Trump's Tariffs: Impact on Markets and Economic Projections

Following the implementation of tariffs on Canada, Mexico, and China, Wall Street analysts and economists have provided insights on the potential consequences for markets and the economy.

Morgan Stanley Public Policy Research Team

* Recession in Mexico expected.
* US inflation potentially 0.3%-0.6% higher.
* US growth could decline by 0.7%-1.1%.
* Demand drag similar to China's 2018-19 tariffs.
* Impact on US Treasury duration, US Dollar strength, and equity performance.

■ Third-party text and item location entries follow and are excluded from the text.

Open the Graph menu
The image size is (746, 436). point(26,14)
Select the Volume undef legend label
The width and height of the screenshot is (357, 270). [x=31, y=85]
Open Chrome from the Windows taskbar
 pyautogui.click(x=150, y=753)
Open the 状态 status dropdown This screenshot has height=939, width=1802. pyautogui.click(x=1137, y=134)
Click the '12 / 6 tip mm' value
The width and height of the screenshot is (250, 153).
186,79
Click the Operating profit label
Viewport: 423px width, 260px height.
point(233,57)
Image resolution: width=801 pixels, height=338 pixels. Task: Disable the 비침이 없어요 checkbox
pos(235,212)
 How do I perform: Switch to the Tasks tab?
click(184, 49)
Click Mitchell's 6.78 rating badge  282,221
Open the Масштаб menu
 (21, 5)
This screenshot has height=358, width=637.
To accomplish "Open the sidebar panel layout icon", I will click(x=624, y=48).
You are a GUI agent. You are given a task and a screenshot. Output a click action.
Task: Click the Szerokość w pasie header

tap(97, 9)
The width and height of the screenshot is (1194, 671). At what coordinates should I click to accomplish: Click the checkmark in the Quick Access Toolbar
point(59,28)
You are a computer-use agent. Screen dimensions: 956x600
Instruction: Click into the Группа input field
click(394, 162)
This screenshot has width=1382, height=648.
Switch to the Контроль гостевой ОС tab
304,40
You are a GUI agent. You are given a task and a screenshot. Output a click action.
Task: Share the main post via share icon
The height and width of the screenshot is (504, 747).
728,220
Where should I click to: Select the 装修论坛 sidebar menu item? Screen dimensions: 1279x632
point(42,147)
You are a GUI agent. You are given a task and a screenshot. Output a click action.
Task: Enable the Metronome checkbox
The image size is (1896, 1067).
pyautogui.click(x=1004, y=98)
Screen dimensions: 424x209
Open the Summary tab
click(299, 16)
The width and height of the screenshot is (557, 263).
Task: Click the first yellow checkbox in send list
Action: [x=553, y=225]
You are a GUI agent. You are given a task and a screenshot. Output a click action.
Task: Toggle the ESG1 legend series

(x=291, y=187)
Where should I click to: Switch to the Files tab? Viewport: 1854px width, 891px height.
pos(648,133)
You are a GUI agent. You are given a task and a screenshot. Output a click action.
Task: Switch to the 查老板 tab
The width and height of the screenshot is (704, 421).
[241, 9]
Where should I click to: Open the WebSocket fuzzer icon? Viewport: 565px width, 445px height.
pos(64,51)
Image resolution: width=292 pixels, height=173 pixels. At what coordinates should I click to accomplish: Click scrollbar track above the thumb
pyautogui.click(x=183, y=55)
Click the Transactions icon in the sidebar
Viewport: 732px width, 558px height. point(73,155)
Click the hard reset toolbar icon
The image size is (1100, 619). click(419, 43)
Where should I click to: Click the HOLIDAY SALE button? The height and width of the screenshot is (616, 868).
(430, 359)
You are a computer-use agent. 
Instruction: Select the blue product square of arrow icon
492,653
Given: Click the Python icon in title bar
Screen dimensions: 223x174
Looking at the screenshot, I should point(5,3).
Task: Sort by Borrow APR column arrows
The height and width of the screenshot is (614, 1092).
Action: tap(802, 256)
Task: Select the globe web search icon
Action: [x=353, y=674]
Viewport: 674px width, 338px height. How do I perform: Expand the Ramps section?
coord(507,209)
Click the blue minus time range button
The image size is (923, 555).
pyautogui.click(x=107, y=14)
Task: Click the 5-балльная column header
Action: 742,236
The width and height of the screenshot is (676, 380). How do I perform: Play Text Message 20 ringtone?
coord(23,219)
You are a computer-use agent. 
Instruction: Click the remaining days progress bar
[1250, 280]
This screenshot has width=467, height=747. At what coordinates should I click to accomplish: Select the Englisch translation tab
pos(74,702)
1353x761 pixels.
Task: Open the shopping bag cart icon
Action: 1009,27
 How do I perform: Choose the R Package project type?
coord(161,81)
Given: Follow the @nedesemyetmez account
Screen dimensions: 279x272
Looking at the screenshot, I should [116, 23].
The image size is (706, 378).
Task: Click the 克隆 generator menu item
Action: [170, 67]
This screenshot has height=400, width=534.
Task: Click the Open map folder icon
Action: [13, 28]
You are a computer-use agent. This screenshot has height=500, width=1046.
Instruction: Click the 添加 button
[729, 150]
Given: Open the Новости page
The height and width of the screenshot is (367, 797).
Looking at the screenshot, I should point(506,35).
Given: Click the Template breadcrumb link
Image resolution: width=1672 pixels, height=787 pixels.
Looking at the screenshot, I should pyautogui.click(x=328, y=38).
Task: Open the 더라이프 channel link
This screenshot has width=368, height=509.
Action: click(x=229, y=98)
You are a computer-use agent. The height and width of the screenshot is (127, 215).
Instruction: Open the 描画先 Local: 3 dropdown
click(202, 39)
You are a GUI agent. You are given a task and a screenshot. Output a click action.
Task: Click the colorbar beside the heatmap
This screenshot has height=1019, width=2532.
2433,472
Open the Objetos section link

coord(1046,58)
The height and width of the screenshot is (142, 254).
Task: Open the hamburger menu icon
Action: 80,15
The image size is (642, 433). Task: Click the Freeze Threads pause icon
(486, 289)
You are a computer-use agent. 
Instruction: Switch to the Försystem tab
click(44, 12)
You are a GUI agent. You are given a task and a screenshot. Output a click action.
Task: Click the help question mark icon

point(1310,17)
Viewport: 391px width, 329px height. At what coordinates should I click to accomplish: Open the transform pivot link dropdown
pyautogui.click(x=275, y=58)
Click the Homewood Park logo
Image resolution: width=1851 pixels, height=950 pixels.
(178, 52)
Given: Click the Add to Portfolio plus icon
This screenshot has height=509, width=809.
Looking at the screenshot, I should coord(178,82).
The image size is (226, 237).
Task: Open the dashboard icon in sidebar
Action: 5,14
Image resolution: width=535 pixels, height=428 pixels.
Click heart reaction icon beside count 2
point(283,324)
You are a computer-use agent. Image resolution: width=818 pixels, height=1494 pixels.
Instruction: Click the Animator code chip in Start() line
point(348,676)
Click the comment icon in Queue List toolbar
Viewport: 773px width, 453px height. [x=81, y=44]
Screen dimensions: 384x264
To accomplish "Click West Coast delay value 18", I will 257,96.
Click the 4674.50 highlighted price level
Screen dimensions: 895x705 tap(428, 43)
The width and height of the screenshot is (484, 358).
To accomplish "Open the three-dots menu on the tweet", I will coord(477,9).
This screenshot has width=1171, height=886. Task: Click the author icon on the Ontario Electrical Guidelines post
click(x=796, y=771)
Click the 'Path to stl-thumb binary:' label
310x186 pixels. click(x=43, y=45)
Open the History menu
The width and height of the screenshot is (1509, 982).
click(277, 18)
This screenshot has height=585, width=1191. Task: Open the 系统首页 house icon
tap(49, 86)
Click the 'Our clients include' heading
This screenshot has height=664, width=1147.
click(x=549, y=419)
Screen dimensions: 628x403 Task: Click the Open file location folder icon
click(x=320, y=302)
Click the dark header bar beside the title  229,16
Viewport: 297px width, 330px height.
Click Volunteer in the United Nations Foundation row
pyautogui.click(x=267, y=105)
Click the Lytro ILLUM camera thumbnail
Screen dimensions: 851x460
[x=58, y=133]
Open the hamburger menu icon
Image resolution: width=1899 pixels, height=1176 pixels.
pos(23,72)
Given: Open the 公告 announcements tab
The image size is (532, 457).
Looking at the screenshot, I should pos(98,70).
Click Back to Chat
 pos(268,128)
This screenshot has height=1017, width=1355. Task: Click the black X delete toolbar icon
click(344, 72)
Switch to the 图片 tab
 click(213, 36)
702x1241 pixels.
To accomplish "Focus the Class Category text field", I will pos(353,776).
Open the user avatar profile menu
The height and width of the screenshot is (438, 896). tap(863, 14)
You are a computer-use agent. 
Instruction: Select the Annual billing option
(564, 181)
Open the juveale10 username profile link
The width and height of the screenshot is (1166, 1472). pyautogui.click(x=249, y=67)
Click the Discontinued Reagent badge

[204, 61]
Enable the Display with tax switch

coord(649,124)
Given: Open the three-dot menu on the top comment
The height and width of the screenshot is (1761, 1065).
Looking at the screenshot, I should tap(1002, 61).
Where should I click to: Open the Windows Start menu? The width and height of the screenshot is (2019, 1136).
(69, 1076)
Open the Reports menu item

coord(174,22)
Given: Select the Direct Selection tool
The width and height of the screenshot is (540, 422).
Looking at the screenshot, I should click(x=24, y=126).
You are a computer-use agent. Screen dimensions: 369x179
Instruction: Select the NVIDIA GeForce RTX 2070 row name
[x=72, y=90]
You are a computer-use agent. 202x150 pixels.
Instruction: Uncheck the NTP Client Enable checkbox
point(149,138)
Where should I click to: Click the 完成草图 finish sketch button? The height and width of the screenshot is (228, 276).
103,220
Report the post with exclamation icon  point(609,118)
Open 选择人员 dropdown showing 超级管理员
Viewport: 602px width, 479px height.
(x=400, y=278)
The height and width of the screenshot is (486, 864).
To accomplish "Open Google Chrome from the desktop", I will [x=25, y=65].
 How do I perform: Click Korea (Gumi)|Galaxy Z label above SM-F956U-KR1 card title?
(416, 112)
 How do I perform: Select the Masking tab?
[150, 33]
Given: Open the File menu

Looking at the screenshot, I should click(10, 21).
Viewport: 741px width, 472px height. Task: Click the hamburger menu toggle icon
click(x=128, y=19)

EvercoreISI Economics Team

* US growth likely to suffer due to decreased exports, investment, and employment.
* Federal receipts expected to increase.
* Estimated 40 basis point increase in inflation and drag on growth.

EvercoreISI China Strategist Neo Wang

* Timing of tariffs likely offended China due to Chinese New Year holiday.
* Tariffs coincide with God of Wealth worship day, considered auspicious.
* Tariffs aimed at gaining leverage in TikTok negotiations or forcing Beijing to the table.

JP Morgan Metals & Mining Analyst Bill Peterson

* Financial risk to Alcoa (AA), GrafTech International (EAF), and Cleveland Cliffs (CLF) identified.
* Canada exposure and exports impact Alcoa and EAF.
* US electrode pricing increase could restart GrafTech's St. Mary's facility.
* Risk to CLF from Canadian exposure.

22V Research Strategist Michael Hirson

* Beijing likely to impose symbolic tariff increases on US imports.
* Informal retaliation from China expected to be limited.
* Beijing may take actions to address fentanyl concerns.
* Additional tariffs on China imports beyond the initial 10% remain a possibility.
* US-China trade deal seen as unlikely in the short term.

These insights from Wall Street analysts provide a comprehensive perspective on the potential economic and market impact of President Trump's tariffs.